Toss It Like a Pizzariolo

When I first read this month Daring Bakers' challenge my heart sunk, we had to make a pizza from scratch? I have got to come out with it straight away: I DO NOT like pizzas, it is not that I don't eat them, I just don't see the point. He, on the other hand, makes the best pizza this side of Italy, friends turn to foes when they admit that one of the most memorable thing on the menu are his pizzas.

There was only one thing for it, follow Rosa's-this month perfect hostess- instructions. The recipe is from The Bread Baker's Apprentice by Peter Reinhart. the recipe uses cold fermentation for the pizza dough, which means that it has to be done over 2 days and a tossy-tossy in the air method to shape the lot. The topping is a free for all.
Over 1,000 Daring Bakers were participating, I intended to do my best but I am afraid to say that I have to hang my head in shame on this one, I made a right pig's ear of it:
a) I manage to delete the video of the "tossy-tossy" moment.
b) I forgot all about the topping so no preparation = plonking all what is suitable from the cupboard and the fridge on the top.
c) I did not use a pizza stone.
And you know what despite all this bashing the recipe, the result was pleasant to the palate and it was rather fun to do, so have a go if you have not yet, as for me I look forward to the next challenge.

Pumpkin Bread

If you don't go pumpkin mad now then there is a chance "the crazy wind" won't get you. As for me I have been blown away by a pumpkin craze. I even make my pumpkin bread shaped like one.

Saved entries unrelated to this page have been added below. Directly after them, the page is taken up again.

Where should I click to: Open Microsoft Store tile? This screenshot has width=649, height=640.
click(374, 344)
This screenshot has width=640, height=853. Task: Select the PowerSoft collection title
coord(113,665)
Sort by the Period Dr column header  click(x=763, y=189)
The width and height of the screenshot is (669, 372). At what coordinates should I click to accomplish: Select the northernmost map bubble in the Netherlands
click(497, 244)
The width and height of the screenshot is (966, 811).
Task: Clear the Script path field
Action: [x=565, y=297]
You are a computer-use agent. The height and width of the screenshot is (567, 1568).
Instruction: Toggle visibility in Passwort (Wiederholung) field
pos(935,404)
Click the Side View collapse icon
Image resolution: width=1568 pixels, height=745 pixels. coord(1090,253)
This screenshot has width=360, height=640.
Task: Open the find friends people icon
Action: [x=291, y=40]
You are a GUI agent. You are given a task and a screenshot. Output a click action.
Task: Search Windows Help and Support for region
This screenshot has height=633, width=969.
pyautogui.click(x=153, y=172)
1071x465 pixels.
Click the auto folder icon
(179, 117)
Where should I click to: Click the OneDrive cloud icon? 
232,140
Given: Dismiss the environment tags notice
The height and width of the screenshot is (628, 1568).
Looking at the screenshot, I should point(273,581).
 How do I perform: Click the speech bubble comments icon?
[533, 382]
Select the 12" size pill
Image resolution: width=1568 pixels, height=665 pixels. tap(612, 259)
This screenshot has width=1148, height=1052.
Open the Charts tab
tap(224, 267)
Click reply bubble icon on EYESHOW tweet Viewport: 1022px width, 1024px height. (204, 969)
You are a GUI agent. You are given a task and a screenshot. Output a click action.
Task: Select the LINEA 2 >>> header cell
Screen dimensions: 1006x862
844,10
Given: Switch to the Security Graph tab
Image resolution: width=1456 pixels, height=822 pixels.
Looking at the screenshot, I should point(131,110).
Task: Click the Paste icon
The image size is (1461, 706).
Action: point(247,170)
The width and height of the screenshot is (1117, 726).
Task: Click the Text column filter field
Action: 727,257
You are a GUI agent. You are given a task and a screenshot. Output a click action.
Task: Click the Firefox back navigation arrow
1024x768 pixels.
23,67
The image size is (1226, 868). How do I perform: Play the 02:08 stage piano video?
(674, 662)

Pay attention this is the scientific bit: the pumpkin puree replaces most of the liquid in this recipe. This results in a flavoursome, moist loaf
350g Pumpkin, peeled, seeds removed and chopped
25g butter
1 small onion finely chopped
15g Fresh yeast (or dried yeast according to the packet instruction)
1 tsp Unrefined brown sugar
450g wholemeal flour
1 tsp salt
Egg for glaze
Steam the pumpkin for 10-15 minutes until tender. Drain and reserve 50ml of the cooking liquid. Puree in a liquidizer.
Melt the butter and saute the onion until transparent.
Mix the yeast, reserved cooking liquid and sugar together and leave in a warm place for about 10 minutes until frothy.
Combine the flour and salt. Add the yeast liquid, pumpkin puree and onion and mix to a soft dough. Knead for 8-10 minutes, then transfer to a lightly floured surface. Cut off a small piece of dough (about 25g)
Shape the remaining dough into a neat round and place on an oiled baking tray. Shape the mall portion of dough into a 5 cm squashed ball and press on to the center of the round.
Cover with oiled polythene and leave in a warm place until double in size- about 45 minutes
With a sharp knife, make cuts in the dough all the way round to resemble a pumpkin.
Brush the dough with egg glaze and bake at 220C/gas mark 7 for 35-40 minutes. Cool on a wire tray.
Serve with a lovely Pumpkin soup and shrimps
Make one loaf- recipe from Cranks Breads & Teacakes

Soup of the Week: Cream of Pumpkin and Shrimps

My best friends are visiting this week end and of course I wanted to have something nice, ready for when they arrive after a long drive all the way from France, Galvanised into action by a Reader's comment, I decided to keep up with Soup of the Week and what a better time then Serge and Pat's arrival.
this soup is from "French Provincial Cooking" by Elizabeth David, so easy to do:

Serves 6
  • 900g of sliced pumpkin
  • 1 stick of celery chopped (I omitted that : a matter of taste)
  • 900ml milk, boile
  • 570ml (1 pint) mild stock or water
  • salt and pepper
  • 100g peeled prawns or shrimps
  • 1/2 tsp lemon juice
    50g butter

Put the pumpkin and celery in a heavy-bottomed pan with the milk and stock, and season with salt and pepper. Leave to simmer for about 30 minutes until the pumpkin is tender. Puree and sieve into a clean pan.
Meanwhile pound the prawns or shrimps with the lemon juice. dilute with a little of the pumpkin puree, an add this back in the soup. Simmer gently for 10 minutes, sieve again, adjust the seasoning.
This soup will spoil if it is not eaten within 24 hours of making.

Pumpkin Recipe

We never have enough Pumpkin recipes, here is one that is very quick and tastes really lovely
"Honey-glazed pumpkin with spices"

700g pumpkin flesh, with skin and seeds removed
50g butter
2-3 tablespoons runny honey
3-4 cloves
1 teaspoon ground ginger
1 teaspoon cayenne
a small bunch f fresh coriander finely chopped
sea salt and freshly ground black pepper

an ovenproof baking dish
Preheat the over 180C/gas 4. Put the pumpkin in a steamer and cook for about 10 minutes, until the flesh is tender but still firm. Tip the steamed flesh into an ovenproof dish.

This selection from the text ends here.